We in Oklahoma live in a State that does not care about the safety of its citizens. Oh sure, they dress it up with a word salad, but as a guy I have enormous respect for is wont to say ... "Don't tell me what you believe. Tell me what you do and I'll tell you what you believe".
Well in Oklahoma, what they do is kill in committee any attempts, by anyone, to get building codes enhanced to mandate the building of shelters in new homes, shelters in new schools, shelters in Trailer Parks. In fact, the only shelters Oklahoma is interested in are Tax Shelters.
It's not like some legislators haven't tried:
“This is a red state,” said state Rep. Richard Morrissette, D-Oklahoma City, who has introduced several unsuccessful bills in the state Legislature to require so-called “safe rooms,” shelters or anti-tornado construction in homes and trailer parks. “People don’t like anything that is mandated. They don’t like it when the government says they have to do something.”
State Rep. Morrissette is only partially correct, because Oklahomans da want shelters, and they are prepared to pay for them as noted in an
earlier piece:
Mike Gilles, a former president of the Oklahoma State Home Builders Association, said that he built safe rooms in all his custom homes, and that even many builders who build speculatively now make them standard.
But asked whether the government should require safe rooms in homes, he said, “Most homebuilders would be against that because we think the market ought to drive what people are putting in the houses, not the government.”

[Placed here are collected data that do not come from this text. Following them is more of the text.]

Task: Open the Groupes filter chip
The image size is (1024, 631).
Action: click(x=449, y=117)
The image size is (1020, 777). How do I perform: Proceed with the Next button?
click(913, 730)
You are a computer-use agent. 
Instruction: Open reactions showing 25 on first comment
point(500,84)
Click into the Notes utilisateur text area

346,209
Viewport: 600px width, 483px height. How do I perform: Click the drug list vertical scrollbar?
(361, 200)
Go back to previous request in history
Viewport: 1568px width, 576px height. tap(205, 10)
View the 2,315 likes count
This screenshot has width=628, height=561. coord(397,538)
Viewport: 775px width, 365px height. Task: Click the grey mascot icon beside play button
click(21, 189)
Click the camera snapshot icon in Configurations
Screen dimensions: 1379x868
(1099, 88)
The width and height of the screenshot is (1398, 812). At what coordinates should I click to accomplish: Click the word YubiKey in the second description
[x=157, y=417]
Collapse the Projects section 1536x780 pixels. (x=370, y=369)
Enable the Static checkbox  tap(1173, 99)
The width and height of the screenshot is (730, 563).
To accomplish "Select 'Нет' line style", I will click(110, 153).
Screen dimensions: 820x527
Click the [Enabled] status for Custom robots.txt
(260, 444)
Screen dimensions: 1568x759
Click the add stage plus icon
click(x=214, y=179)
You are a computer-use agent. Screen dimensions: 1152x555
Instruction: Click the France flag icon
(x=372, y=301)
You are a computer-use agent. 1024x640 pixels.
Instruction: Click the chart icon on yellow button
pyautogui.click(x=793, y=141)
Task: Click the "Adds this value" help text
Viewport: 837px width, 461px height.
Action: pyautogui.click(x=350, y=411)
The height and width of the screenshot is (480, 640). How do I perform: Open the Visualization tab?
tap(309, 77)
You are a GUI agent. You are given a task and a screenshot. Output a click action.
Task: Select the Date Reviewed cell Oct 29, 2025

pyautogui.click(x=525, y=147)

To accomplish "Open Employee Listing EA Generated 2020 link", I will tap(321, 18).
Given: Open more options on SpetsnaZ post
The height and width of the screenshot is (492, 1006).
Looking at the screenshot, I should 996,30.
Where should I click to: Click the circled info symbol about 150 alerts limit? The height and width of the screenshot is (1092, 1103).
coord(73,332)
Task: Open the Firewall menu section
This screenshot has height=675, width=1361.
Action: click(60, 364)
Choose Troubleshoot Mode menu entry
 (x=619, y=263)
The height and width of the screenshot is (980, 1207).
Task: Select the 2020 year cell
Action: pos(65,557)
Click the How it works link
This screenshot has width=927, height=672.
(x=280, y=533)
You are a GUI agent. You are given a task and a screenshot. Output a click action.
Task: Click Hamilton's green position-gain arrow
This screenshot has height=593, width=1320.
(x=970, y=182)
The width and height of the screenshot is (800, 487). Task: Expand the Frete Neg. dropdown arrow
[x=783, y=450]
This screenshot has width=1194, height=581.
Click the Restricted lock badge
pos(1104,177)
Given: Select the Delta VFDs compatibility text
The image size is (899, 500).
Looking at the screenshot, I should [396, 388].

So, if the State will not help its citizens, and the builders refuse to include the modest cost of a shelter in a new build, what lies in front of the intrepid homeowner who chooses to buck the feckless government, and provide a shelter for his own family, friends and neighbors.
One might imagine that such a stalwart, community-minded and thoughtful individual would find the wheels of bureaucracy greased in such a way as to make this easy, right?
Partly right, as NewsOn6 found when they let their fingers do the walking, and Googled around the State.
What they found was the the fee for a building permit, for a storm shelter, could range from zero, in Rogers County where I live, to a whopping $260 in Tulsa.
I quote from the City official:
"We have been tasked, in our department, to recover our cost of service," said Cheryl Reichman, the manager of permits for the City of Tulsa.
Reichman said the fee is set by the city council and pays for city employees to review the building plan. That includes an architectural, zoning, and water and sewer review, plus one inspection, as well as office staff to process the paperwork.
The fee is based on the value of whatever you're building.
Let me understand this ...
The fee is based upon the value of whatever you're building .... Which is gobbledegook for ... We are not seeking to charge the costs involved, we are trying to extract a sales tax.
These people, and I use the term pejoratively, disgust me. They are "attempting to ensure what you build is safe". Don't make me laugh you stupid halfwits. It's a storm shelter! How safe do you think it will be if it isn't there!!
In other words, Tulsa not only doesn't support mandating shelters, they could pass an ordinance, they even want to make it as expensive as they think they can get away with in order that you might be discouraged from providing one yourself. Could they get any more mendacious?